YOUR INSTRUCTIONS
Copy out every record precisely.

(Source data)
....
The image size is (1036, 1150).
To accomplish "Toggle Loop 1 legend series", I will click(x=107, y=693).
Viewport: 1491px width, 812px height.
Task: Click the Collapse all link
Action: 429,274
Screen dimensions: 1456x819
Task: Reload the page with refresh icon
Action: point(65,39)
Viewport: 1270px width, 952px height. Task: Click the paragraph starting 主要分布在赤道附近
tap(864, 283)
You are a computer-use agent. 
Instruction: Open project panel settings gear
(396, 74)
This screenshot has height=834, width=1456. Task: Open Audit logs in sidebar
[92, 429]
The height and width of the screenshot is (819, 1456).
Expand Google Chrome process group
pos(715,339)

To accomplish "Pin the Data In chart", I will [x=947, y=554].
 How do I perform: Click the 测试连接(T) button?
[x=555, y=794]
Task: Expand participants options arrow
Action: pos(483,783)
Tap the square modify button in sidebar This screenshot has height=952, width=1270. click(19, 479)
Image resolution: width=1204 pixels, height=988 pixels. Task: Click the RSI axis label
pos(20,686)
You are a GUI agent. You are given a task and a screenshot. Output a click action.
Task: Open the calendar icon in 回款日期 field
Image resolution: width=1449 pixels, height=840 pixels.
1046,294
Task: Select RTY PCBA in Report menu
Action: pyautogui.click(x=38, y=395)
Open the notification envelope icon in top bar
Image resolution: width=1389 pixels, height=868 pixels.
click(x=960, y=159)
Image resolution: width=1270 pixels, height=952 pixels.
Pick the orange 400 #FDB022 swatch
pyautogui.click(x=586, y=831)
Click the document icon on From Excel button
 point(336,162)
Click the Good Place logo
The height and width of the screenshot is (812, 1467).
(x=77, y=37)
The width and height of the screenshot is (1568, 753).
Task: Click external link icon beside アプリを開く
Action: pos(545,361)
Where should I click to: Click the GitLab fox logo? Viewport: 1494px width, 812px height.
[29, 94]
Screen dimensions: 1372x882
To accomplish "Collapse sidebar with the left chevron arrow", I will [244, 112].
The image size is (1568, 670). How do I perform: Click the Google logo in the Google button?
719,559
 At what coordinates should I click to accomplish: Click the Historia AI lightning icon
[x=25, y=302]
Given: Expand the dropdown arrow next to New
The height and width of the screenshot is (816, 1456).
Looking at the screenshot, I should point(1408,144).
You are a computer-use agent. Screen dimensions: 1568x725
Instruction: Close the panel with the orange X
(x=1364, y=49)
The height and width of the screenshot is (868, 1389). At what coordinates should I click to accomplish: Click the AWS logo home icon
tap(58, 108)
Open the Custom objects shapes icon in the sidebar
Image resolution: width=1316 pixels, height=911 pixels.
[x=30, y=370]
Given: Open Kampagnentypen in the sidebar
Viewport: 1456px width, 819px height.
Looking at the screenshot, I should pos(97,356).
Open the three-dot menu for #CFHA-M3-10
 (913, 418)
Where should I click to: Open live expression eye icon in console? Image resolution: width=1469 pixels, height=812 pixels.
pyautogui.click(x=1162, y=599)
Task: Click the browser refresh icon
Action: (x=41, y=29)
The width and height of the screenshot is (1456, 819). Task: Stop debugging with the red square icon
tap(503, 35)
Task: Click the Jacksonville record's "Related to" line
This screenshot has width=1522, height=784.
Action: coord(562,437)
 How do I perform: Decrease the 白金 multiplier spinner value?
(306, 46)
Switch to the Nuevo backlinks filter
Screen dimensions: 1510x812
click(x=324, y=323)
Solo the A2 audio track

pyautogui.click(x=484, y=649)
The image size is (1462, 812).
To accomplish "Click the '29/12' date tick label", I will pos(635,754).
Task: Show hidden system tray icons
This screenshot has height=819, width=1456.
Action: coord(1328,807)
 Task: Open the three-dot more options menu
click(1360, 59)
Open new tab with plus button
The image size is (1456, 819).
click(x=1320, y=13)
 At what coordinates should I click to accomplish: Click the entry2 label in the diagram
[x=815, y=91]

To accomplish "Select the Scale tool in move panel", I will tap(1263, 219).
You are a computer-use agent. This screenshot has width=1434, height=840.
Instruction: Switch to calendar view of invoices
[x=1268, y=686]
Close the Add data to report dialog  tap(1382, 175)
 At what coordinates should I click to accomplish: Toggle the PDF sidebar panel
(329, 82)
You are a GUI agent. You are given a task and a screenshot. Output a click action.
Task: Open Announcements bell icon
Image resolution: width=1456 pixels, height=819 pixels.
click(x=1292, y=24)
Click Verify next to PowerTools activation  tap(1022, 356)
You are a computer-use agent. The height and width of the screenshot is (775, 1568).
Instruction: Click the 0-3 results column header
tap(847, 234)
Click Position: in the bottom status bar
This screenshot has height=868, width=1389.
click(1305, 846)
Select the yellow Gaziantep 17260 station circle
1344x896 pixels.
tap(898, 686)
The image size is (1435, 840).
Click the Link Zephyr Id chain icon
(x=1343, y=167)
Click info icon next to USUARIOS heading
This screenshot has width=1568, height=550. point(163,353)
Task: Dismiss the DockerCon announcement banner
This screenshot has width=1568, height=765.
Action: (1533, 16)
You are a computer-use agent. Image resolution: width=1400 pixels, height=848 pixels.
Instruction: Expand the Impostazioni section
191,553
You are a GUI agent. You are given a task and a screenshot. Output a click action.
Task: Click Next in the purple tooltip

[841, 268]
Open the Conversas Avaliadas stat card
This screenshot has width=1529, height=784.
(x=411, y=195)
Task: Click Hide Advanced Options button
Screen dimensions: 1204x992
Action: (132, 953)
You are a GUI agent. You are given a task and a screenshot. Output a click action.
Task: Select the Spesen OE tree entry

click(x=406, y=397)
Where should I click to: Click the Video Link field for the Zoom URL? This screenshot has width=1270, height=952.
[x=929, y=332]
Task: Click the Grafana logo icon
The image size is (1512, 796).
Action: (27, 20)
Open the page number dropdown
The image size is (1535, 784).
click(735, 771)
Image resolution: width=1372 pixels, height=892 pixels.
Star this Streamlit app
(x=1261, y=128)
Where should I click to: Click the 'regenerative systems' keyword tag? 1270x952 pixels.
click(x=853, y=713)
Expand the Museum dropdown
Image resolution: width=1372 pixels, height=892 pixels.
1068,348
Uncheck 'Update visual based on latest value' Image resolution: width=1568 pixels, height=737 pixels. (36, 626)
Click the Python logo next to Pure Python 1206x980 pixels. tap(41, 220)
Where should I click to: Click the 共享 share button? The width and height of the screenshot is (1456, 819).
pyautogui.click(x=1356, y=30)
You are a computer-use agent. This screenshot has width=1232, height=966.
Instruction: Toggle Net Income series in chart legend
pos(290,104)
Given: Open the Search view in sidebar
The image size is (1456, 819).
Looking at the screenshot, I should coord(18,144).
....
SOLUTION TO THE PROBLEM
The image size is (1036, 1150).
To accomplish "Toggle Loop 1 legend series", I will click(x=107, y=693).
Viewport: 1491px width, 812px height.
Task: Click the Collapse all link
Action: 429,274
Screen dimensions: 1456x819
Task: Reload the page with refresh icon
Action: point(65,39)
Viewport: 1270px width, 952px height. Task: Click the paragraph starting 主要分布在赤道附近
tap(864, 283)
You are a computer-use agent. 
Instruction: Open project panel settings gear
(396, 74)
This screenshot has height=834, width=1456. Task: Open Audit logs in sidebar
[92, 429]
The height and width of the screenshot is (819, 1456).
Expand Google Chrome process group
pos(715,339)

To accomplish "Pin the Data In chart", I will [x=947, y=554].
 How do I perform: Click the 测试连接(T) button?
[x=555, y=794]
Task: Expand participants options arrow
Action: pos(483,783)
Tap the square modify button in sidebar This screenshot has height=952, width=1270. click(19, 479)
Image resolution: width=1204 pixels, height=988 pixels. Task: Click the RSI axis label
pos(20,686)
You are a GUI agent. You are given a task and a screenshot. Output a click action.
Task: Open the calendar icon in 回款日期 field
Image resolution: width=1449 pixels, height=840 pixels.
1046,294
Task: Select RTY PCBA in Report menu
Action: pyautogui.click(x=38, y=395)
Open the notification envelope icon in top bar
Image resolution: width=1389 pixels, height=868 pixels.
click(x=960, y=159)
Image resolution: width=1270 pixels, height=952 pixels.
Pick the orange 400 #FDB022 swatch
pyautogui.click(x=586, y=831)
Click the document icon on From Excel button
 point(336,162)
Click the Good Place logo
The height and width of the screenshot is (812, 1467).
(x=77, y=37)
The width and height of the screenshot is (1568, 753).
Task: Click external link icon beside アプリを開く
Action: pos(545,361)
Where should I click to: Click the GitLab fox logo? Viewport: 1494px width, 812px height.
[29, 94]
Screen dimensions: 1372x882
To accomplish "Collapse sidebar with the left chevron arrow", I will [244, 112].
The image size is (1568, 670). How do I perform: Click the Google logo in the Google button?
719,559
 At what coordinates should I click to accomplish: Click the Historia AI lightning icon
[x=25, y=302]
Given: Expand the dropdown arrow next to New
The height and width of the screenshot is (816, 1456).
Looking at the screenshot, I should point(1408,144).
You are a computer-use agent. Screen dimensions: 1568x725
Instruction: Close the panel with the orange X
(x=1364, y=49)
The height and width of the screenshot is (868, 1389). At what coordinates should I click to accomplish: Click the AWS logo home icon
tap(58, 108)
Open the Custom objects shapes icon in the sidebar
Image resolution: width=1316 pixels, height=911 pixels.
[x=30, y=370]
Given: Open Kampagnentypen in the sidebar
Viewport: 1456px width, 819px height.
Looking at the screenshot, I should pos(97,356).
Open the three-dot menu for #CFHA-M3-10
 (913, 418)
Where should I click to: Open live expression eye icon in console? Image resolution: width=1469 pixels, height=812 pixels.
pyautogui.click(x=1162, y=599)
Task: Click the browser refresh icon
Action: (x=41, y=29)
The width and height of the screenshot is (1456, 819). Task: Stop debugging with the red square icon
tap(503, 35)
Task: Click the Jacksonville record's "Related to" line
This screenshot has width=1522, height=784.
Action: coord(562,437)
 How do I perform: Decrease the 白金 multiplier spinner value?
(306, 46)
Switch to the Nuevo backlinks filter
Screen dimensions: 1510x812
click(x=324, y=323)
Solo the A2 audio track

pyautogui.click(x=484, y=649)
The image size is (1462, 812).
To accomplish "Click the '29/12' date tick label", I will pos(635,754).
Task: Show hidden system tray icons
This screenshot has height=819, width=1456.
Action: coord(1328,807)
 Task: Open the three-dot more options menu
click(1360, 59)
Open new tab with plus button
The image size is (1456, 819).
click(x=1320, y=13)
 At what coordinates should I click to accomplish: Click the entry2 label in the diagram
[x=815, y=91]

To accomplish "Select the Scale tool in move panel", I will tap(1263, 219).
You are a computer-use agent. This screenshot has width=1434, height=840.
Instruction: Switch to calendar view of invoices
[x=1268, y=686]
Close the Add data to report dialog  tap(1382, 175)
 At what coordinates should I click to accomplish: Toggle the PDF sidebar panel
(329, 82)
You are a GUI agent. You are given a task and a screenshot. Output a click action.
Task: Open Announcements bell icon
Image resolution: width=1456 pixels, height=819 pixels.
click(x=1292, y=24)
Click Verify next to PowerTools activation  tap(1022, 356)
You are a computer-use agent. The height and width of the screenshot is (775, 1568).
Instruction: Click the 0-3 results column header
tap(847, 234)
Click Position: in the bottom status bar
This screenshot has height=868, width=1389.
click(1305, 846)
Select the yellow Gaziantep 17260 station circle
1344x896 pixels.
tap(898, 686)
The image size is (1435, 840).
Click the Link Zephyr Id chain icon
(x=1343, y=167)
Click info icon next to USUARIOS heading
This screenshot has width=1568, height=550. point(163,353)
Task: Dismiss the DockerCon announcement banner
This screenshot has width=1568, height=765.
Action: (1533, 16)
You are a computer-use agent. Image resolution: width=1400 pixels, height=848 pixels.
Instruction: Expand the Impostazioni section
191,553
You are a GUI agent. You are given a task and a screenshot. Output a click action.
Task: Click Next in the purple tooltip

[841, 268]
Open the Conversas Avaliadas stat card
This screenshot has width=1529, height=784.
(x=411, y=195)
Task: Click Hide Advanced Options button
Screen dimensions: 1204x992
Action: (132, 953)
You are a GUI agent. You are given a task and a screenshot. Output a click action.
Task: Select the Spesen OE tree entry

click(x=406, y=397)
Where should I click to: Click the Video Link field for the Zoom URL? This screenshot has width=1270, height=952.
[x=929, y=332]
Task: Click the Grafana logo icon
The image size is (1512, 796).
Action: (27, 20)
Open the page number dropdown
The image size is (1535, 784).
click(735, 771)
Image resolution: width=1372 pixels, height=892 pixels.
Star this Streamlit app
(x=1261, y=128)
Where should I click to: Click the 'regenerative systems' keyword tag? 1270x952 pixels.
click(x=853, y=713)
Expand the Museum dropdown
Image resolution: width=1372 pixels, height=892 pixels.
1068,348
Uncheck 'Update visual based on latest value' Image resolution: width=1568 pixels, height=737 pixels. (36, 626)
Click the Python logo next to Pure Python 1206x980 pixels. tap(41, 220)
Where should I click to: Click the 共享 share button? The width and height of the screenshot is (1456, 819).
pyautogui.click(x=1356, y=30)
You are a computer-use agent. This screenshot has width=1232, height=966.
Instruction: Toggle Net Income series in chart legend
pos(290,104)
Given: Open the Search view in sidebar
The image size is (1456, 819).
Looking at the screenshot, I should coord(18,144).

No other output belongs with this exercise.